**What to produce:** Your response must be made up of each line in the data below that contains the string "agent".

**Provided information:**

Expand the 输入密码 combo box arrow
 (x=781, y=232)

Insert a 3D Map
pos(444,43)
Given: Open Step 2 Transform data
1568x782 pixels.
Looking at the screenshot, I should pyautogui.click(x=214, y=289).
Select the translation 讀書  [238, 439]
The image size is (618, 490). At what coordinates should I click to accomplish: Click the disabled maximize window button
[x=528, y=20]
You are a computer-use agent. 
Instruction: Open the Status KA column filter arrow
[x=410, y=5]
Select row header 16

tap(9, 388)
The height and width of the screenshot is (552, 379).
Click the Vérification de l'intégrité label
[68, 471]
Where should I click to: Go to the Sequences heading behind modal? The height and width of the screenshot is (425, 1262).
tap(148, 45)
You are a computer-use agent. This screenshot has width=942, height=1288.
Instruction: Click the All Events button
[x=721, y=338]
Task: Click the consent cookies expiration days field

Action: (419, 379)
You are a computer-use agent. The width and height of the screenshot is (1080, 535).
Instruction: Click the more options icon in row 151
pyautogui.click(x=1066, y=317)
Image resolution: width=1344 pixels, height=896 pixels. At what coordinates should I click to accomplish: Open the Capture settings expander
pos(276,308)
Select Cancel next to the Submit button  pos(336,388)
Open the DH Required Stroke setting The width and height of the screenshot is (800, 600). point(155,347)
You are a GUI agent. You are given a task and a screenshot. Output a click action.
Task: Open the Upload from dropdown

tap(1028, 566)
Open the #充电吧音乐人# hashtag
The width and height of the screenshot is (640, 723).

**Answer for the task:**
You are a computer-use agent. 
You are a computer-use agent. This screenshot has width=942, height=1288.
You are a computer-use agent. The width and height of the screenshot is (1080, 535).
You are a GUI agent. You are given a task and a screenshot. Output a click action.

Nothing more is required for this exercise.